52. If the Honble Bench is to direct me to write the letter regardless
of any submissions or argument I may have to make in this
behalf, the Honble Bench is prejudging the question. If it is to try
me for alleged past conduct then it must create a mental
firewall so that events, before or after, do not affect its
judgment. That, unfortunately, has not been done. Grounds
based on future conduct may be created by the order dated
March 8, 2012 for presuming contumacy affecting the present
trial. But this is a criminal trial, which can lead to serious
consequences. I have therefore to be acquitted of the Charge
as framed before any other process can be initiated.

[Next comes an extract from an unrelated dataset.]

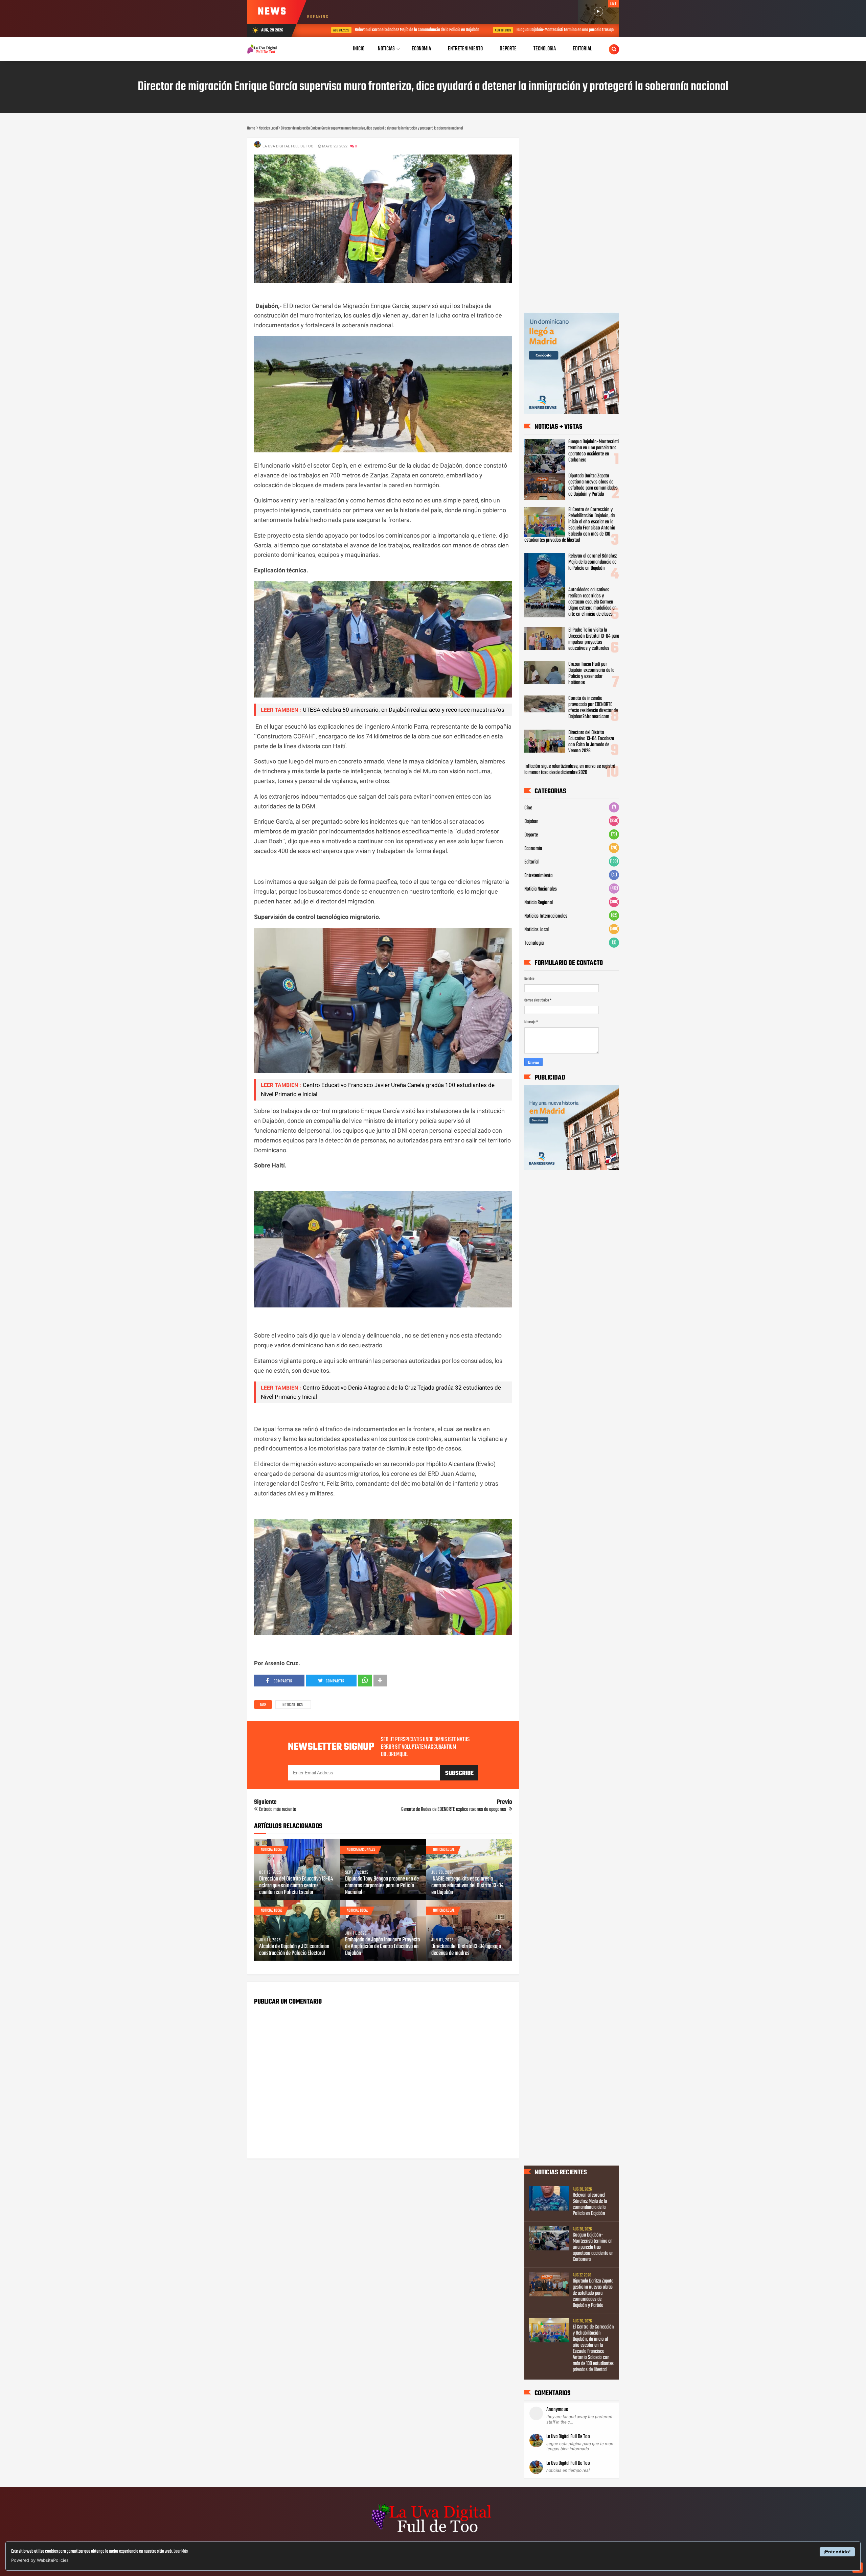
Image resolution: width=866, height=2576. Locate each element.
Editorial (531, 862)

In fact, the
fresh order of March 8, 2012 goes to show my innocence of the
earlier Charge. The contrary is not possible.
53. With respect I submit that this makes it a serious case of
mistrial. When this very Bench has yet to determine whether I
did wrong or right in not writing the letter, how can it
prematurely direct me, through a definitive and inflexible order,
to write it or face the consequences? This direction prejudices
my defence and indicates, it is submitted with utmost respect,
that the Honble Bench has made up its mind before the
conclusion of the trial. That being the case, I cannot obtain a fair
trial from it.
54. I do not want to cause offence to any of the Honble Judges on
the Bench. I am also aware of the sensitivity of the issue. But
this is a matter at a higher plane, a matter of the right of a
citizen to justice. And justice must not only be done, it must
also be seen to have been done. That is the point. There are
also other points of extreme concern to me.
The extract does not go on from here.